The task requires restating, word for word, the lines of the entries below from the one containing "Task: Switch to the Design tab" through the final one, both included.
--- START ---
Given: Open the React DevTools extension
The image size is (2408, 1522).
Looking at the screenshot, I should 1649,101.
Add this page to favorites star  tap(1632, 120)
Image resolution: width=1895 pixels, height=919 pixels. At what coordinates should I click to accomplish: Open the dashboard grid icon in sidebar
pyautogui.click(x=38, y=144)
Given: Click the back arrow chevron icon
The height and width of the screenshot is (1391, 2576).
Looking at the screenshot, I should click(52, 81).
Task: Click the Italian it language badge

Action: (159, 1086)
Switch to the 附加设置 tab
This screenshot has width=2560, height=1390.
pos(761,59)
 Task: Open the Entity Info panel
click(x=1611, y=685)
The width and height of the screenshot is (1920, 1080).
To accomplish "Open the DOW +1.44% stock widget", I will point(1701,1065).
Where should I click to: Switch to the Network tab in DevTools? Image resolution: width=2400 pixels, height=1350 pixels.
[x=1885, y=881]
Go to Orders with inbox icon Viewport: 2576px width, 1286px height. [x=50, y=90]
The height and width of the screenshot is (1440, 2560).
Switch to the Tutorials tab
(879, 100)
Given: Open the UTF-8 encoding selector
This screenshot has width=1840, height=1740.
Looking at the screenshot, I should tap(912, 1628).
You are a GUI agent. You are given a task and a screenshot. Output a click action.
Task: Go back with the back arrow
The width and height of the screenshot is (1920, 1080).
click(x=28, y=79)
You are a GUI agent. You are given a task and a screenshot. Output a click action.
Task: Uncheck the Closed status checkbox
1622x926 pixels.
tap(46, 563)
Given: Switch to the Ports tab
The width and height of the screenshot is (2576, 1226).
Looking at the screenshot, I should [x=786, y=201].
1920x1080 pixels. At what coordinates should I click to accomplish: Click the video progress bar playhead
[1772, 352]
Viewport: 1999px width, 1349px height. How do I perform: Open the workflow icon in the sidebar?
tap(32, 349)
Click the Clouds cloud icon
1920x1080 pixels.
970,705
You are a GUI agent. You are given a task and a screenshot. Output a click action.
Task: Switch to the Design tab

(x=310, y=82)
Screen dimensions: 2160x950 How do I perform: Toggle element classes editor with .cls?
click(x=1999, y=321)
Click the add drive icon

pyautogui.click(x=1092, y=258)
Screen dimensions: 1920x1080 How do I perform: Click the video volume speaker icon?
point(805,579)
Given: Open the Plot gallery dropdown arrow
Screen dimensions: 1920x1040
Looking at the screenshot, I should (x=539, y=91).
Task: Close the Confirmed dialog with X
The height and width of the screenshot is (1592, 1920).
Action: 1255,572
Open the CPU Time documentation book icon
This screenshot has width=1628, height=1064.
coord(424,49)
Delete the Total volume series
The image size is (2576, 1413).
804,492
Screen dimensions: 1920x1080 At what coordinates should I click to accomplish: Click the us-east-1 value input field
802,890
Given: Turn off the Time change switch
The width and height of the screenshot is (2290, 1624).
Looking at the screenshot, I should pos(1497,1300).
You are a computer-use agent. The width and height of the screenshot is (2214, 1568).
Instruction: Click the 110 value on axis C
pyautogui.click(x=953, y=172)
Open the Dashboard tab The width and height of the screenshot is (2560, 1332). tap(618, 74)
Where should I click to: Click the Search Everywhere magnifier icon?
--- END ---
SOLUTION BELOW:
Task: Switch to the Design tab

(x=310, y=82)
Screen dimensions: 2160x950 How do I perform: Toggle element classes editor with .cls?
click(x=1999, y=321)
Click the add drive icon

pyautogui.click(x=1092, y=258)
Screen dimensions: 1920x1080 How do I perform: Click the video volume speaker icon?
point(805,579)
Given: Open the Plot gallery dropdown arrow
Screen dimensions: 1920x1040
Looking at the screenshot, I should (x=539, y=91).
Task: Close the Confirmed dialog with X
The height and width of the screenshot is (1592, 1920).
Action: 1255,572
Open the CPU Time documentation book icon
This screenshot has width=1628, height=1064.
coord(424,49)
Delete the Total volume series
The image size is (2576, 1413).
804,492
Screen dimensions: 1920x1080 At what coordinates should I click to accomplish: Click the us-east-1 value input field
802,890
Given: Turn off the Time change switch
The width and height of the screenshot is (2290, 1624).
Looking at the screenshot, I should pos(1497,1300).
You are a computer-use agent. The width and height of the screenshot is (2214, 1568).
Instruction: Click the 110 value on axis C
pyautogui.click(x=953, y=172)
Open the Dashboard tab The width and height of the screenshot is (2560, 1332). tap(618, 74)
Where should I click to: Click the Search Everywhere magnifier icon?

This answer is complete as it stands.